道元禅師は、仏道を習う弟子たちのために、正法眼蔵を書きました。その第一章の現成公案の冒頭の一節に「自己をはこびて万法を修証するを迷とす、万法すすみて自己を修証するは悟りなり」という有名な文章があります。

分かりやすく言うと、この文章は「自分の外にある世界を学ぼうとするのは迷いであり、世界の方から、自己の生きざまを反省させられるのが悟りである」という意味です。つまり「自分を中心に世界を見るのを止めて、世界を中心に自分を見なさい」ということです。

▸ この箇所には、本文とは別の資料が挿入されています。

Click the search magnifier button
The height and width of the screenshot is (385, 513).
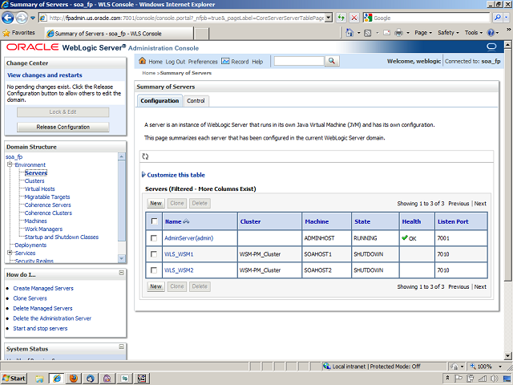pyautogui.click(x=331, y=61)
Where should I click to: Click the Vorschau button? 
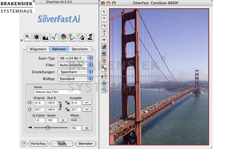[38, 144]

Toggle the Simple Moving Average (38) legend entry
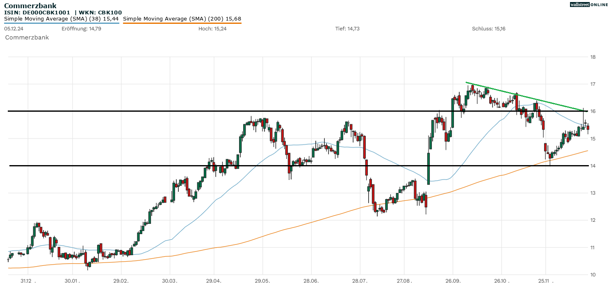[x=62, y=18]
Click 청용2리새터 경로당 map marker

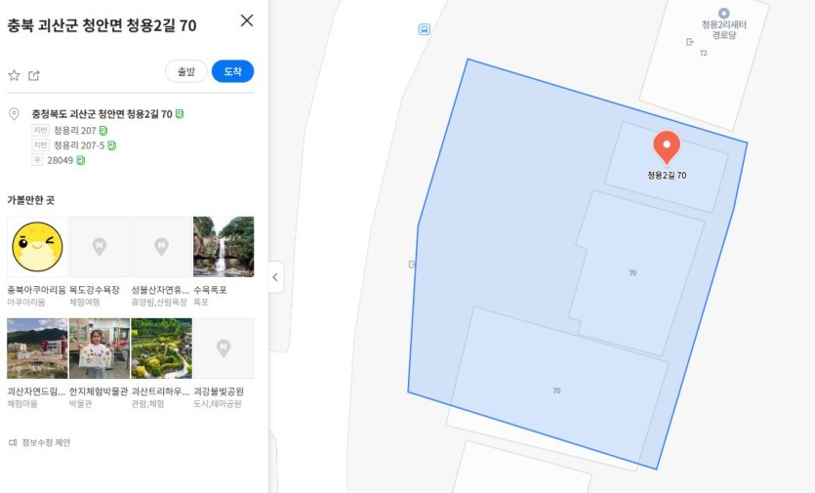[723, 14]
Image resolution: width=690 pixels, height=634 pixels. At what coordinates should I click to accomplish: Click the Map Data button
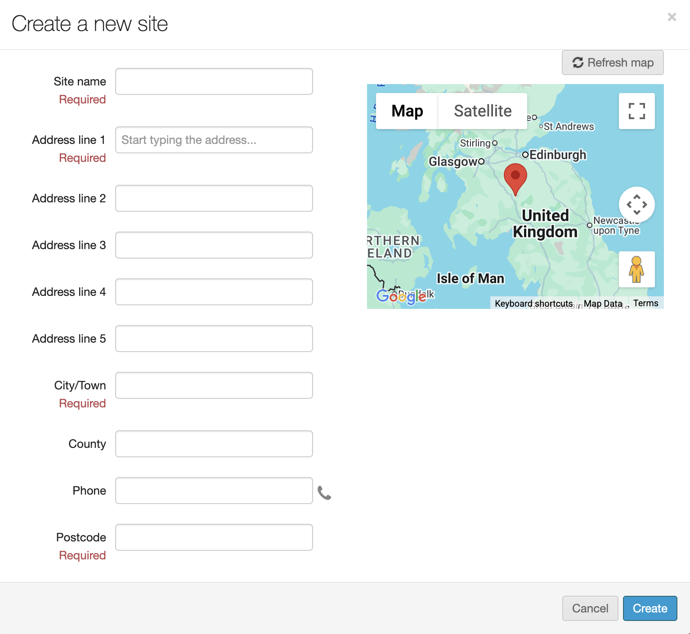pyautogui.click(x=603, y=304)
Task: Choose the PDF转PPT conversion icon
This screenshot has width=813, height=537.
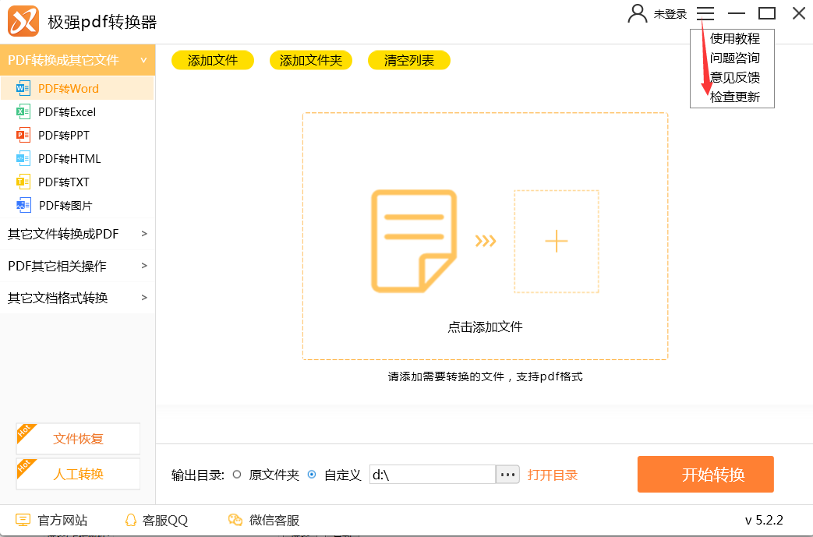Action: tap(23, 135)
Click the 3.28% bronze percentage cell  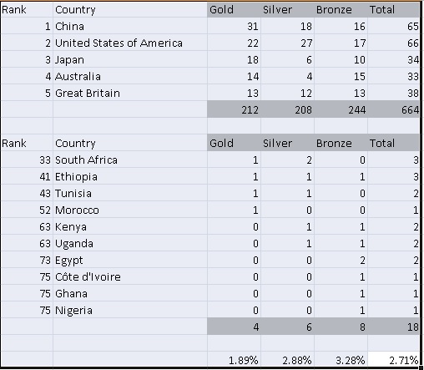(x=341, y=359)
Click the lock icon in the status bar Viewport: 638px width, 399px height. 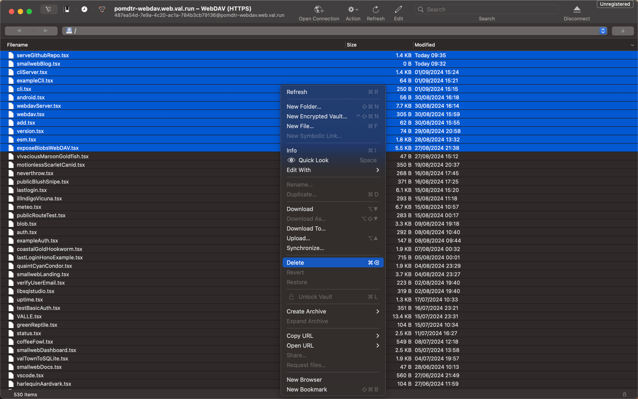pos(624,394)
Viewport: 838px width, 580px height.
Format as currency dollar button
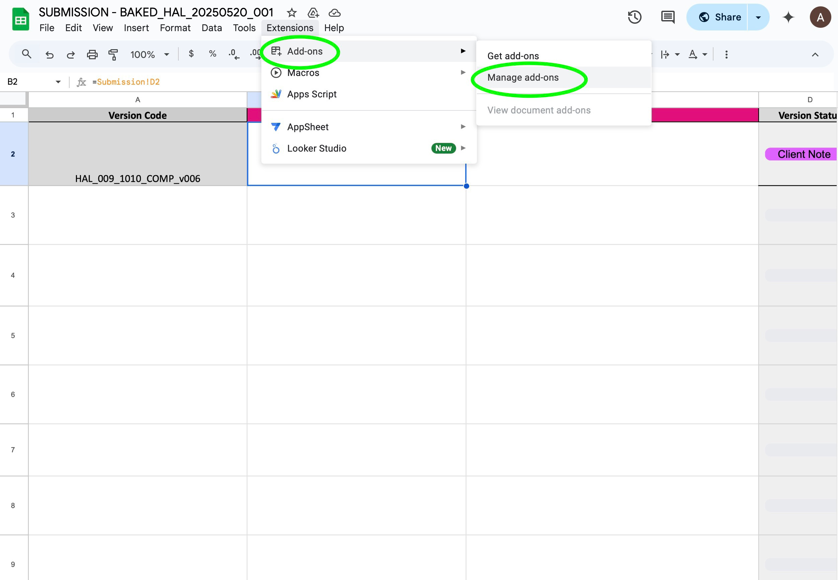click(191, 54)
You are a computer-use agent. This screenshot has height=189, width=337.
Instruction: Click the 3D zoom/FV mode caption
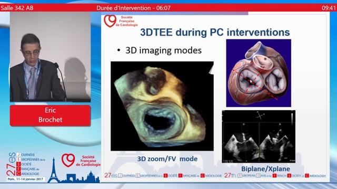(x=167, y=159)
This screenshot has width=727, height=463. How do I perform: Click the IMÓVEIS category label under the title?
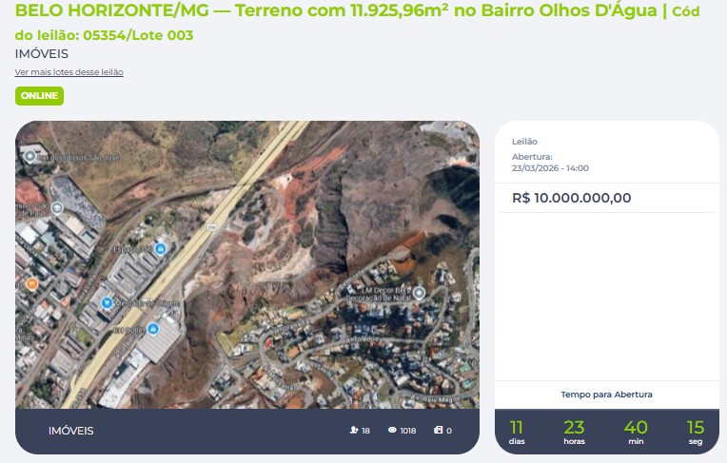(42, 54)
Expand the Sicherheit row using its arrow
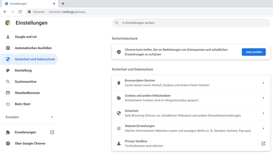This screenshot has width=273, height=155. tap(263, 113)
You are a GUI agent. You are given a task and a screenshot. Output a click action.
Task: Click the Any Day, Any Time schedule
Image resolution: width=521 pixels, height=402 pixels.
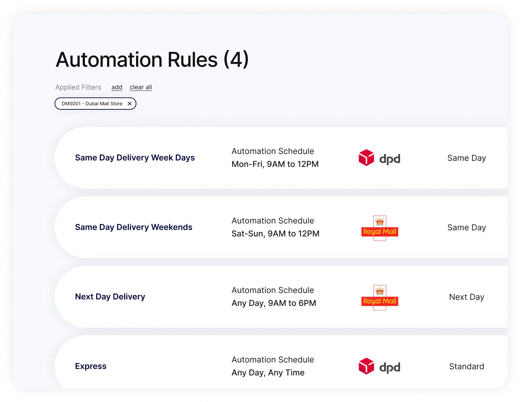(268, 373)
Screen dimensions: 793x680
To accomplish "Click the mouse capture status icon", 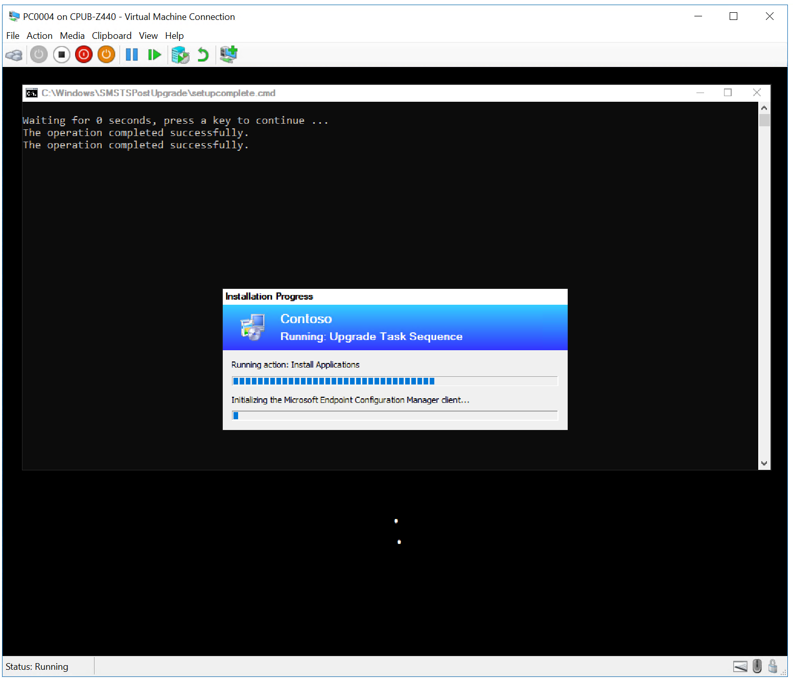I will (757, 666).
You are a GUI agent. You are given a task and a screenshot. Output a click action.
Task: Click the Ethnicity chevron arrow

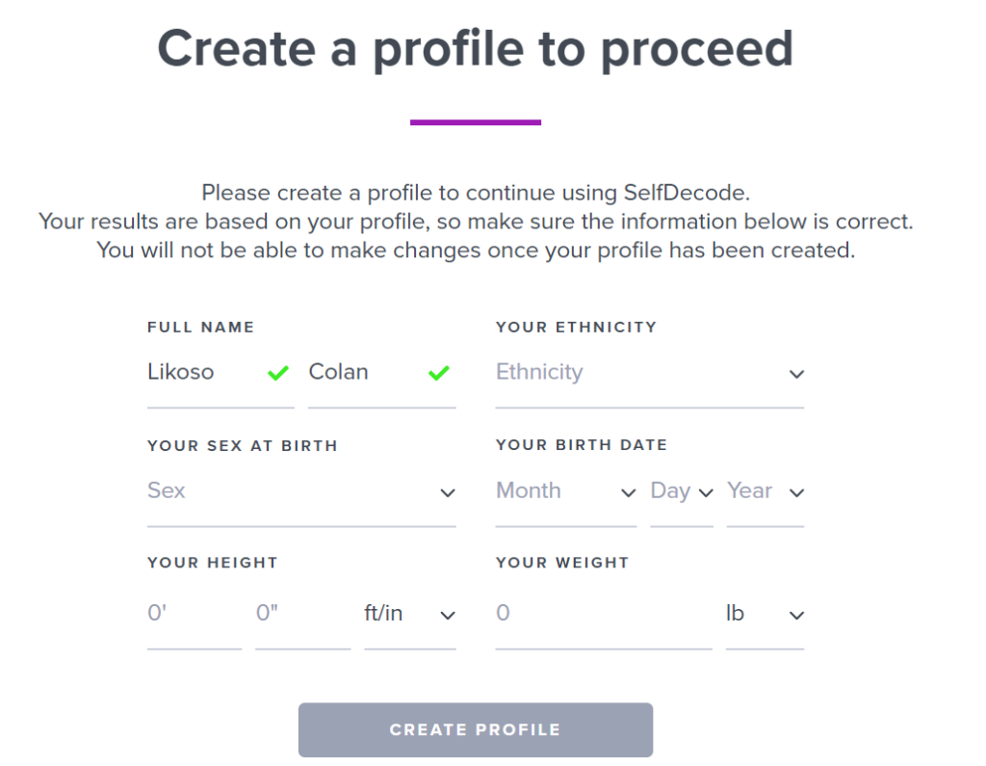pos(796,375)
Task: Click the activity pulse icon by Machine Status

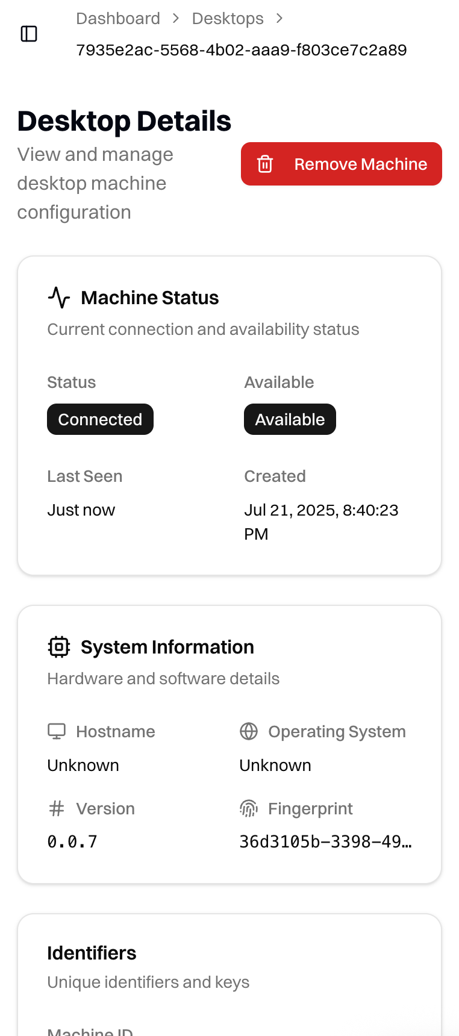Action: (59, 297)
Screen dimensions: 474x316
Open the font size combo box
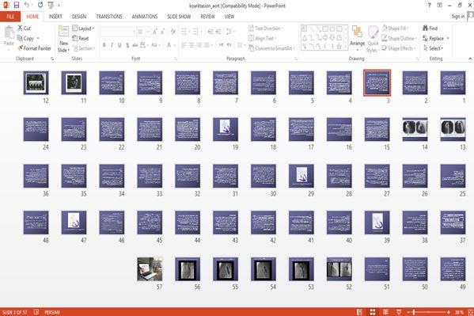coord(143,32)
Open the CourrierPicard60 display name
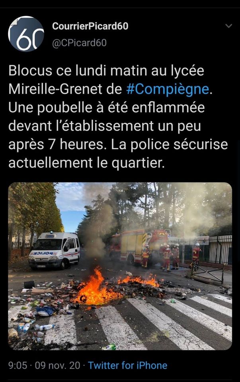This screenshot has height=382, width=240. pos(90,26)
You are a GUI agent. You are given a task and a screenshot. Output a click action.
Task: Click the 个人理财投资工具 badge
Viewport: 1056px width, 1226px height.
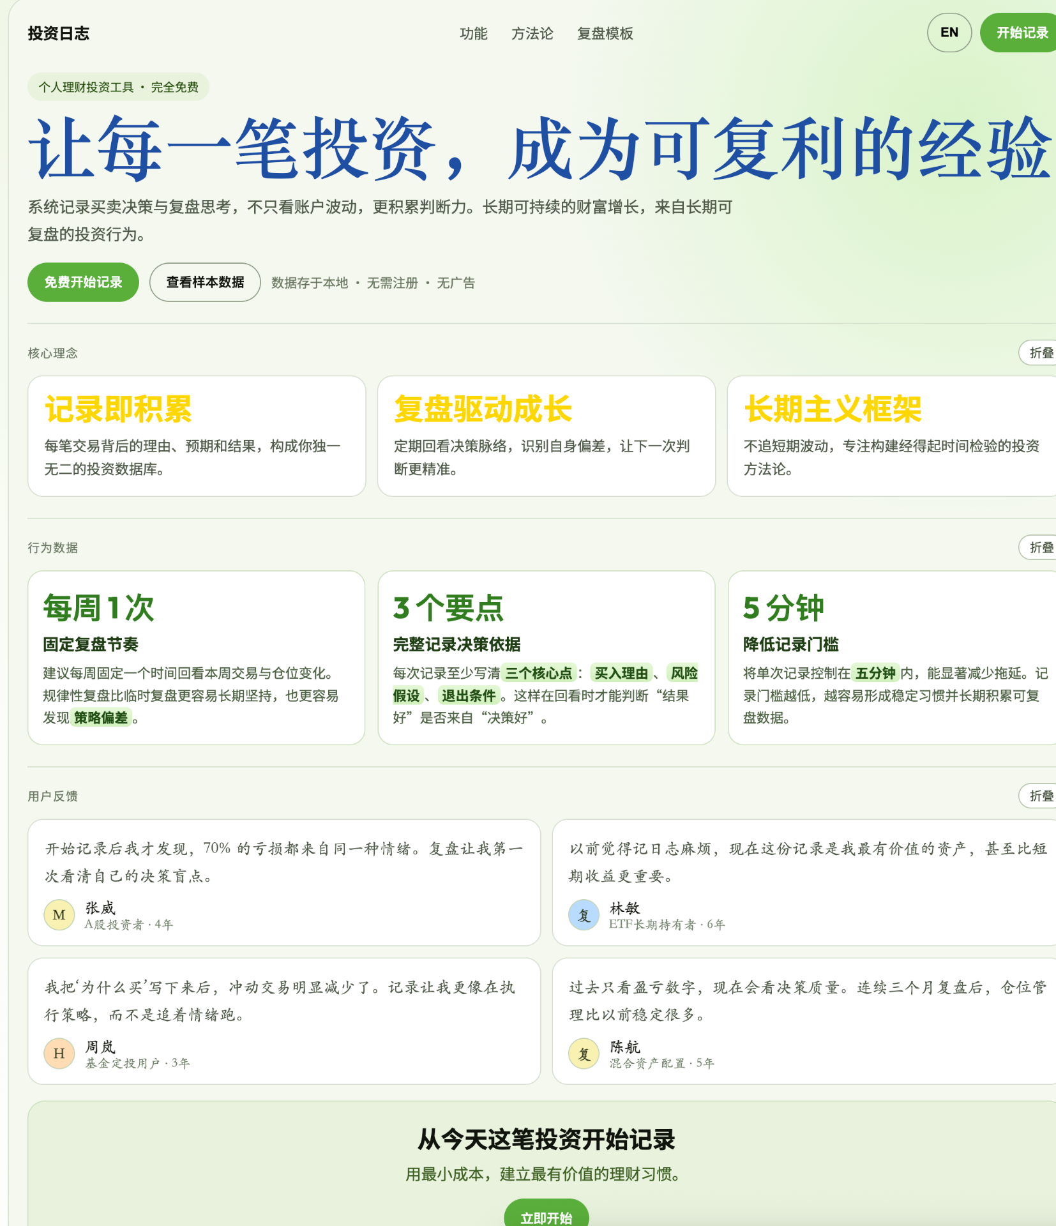pyautogui.click(x=118, y=87)
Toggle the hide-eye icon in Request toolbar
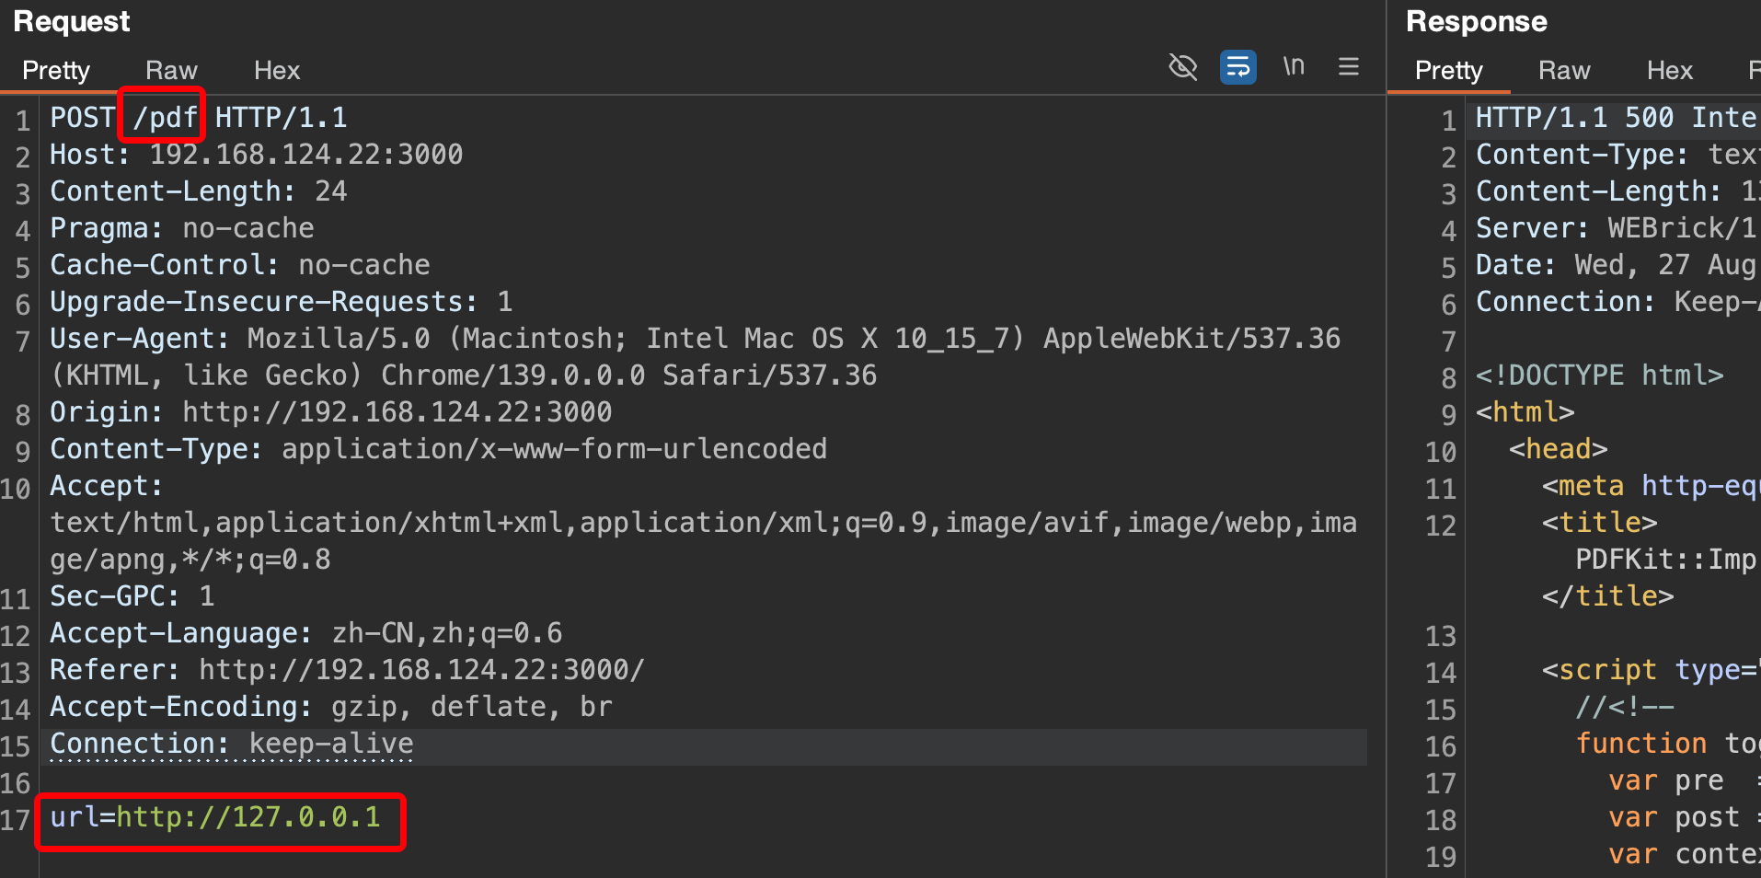 click(x=1182, y=67)
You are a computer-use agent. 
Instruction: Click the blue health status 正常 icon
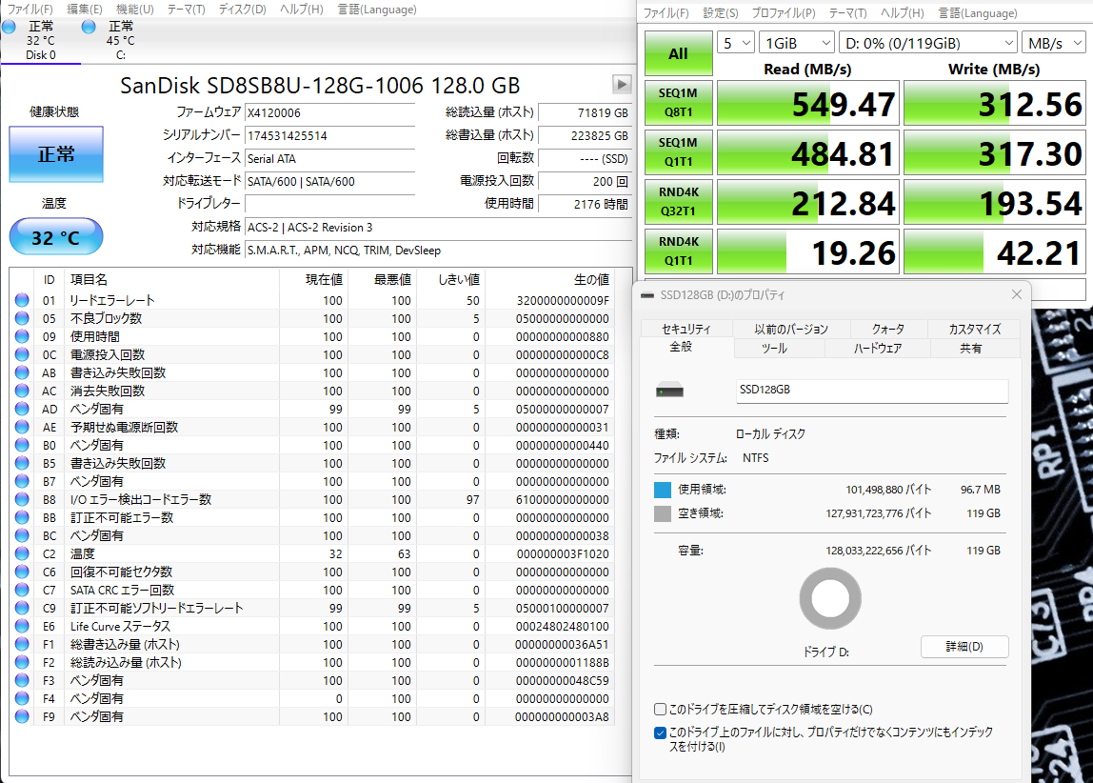pos(55,154)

例えば、生徒が教室の廊下に落ちているごみを拾っているのを見たら、先生が「ありがとう。おかげさまで廊下がきれいになったよ」と声をかける。子どもが遊びで泥だらけになって帰ってきたときに、母親が「あなたが元気にしていると、お母さんは嬉しいわ」という。あるいは「ブドウの木皿は儲からないけど、廃棄される古木を見過ごせない」というのも世界中心の見方からくるのです。

どうしたら、そういう大転換が起こるのでしょうか?

考えというのは必ず自己中心的です。だから仏僧たちは考えるのを止めて、自分に起こる出来事を観察し続けるのです。それが瞑想です。職人さんは無心で作業する中で自然に体得します。その結果、彼らは、自分の都合に振り回されない、世界全体に調和した生き方に目覚めるのです。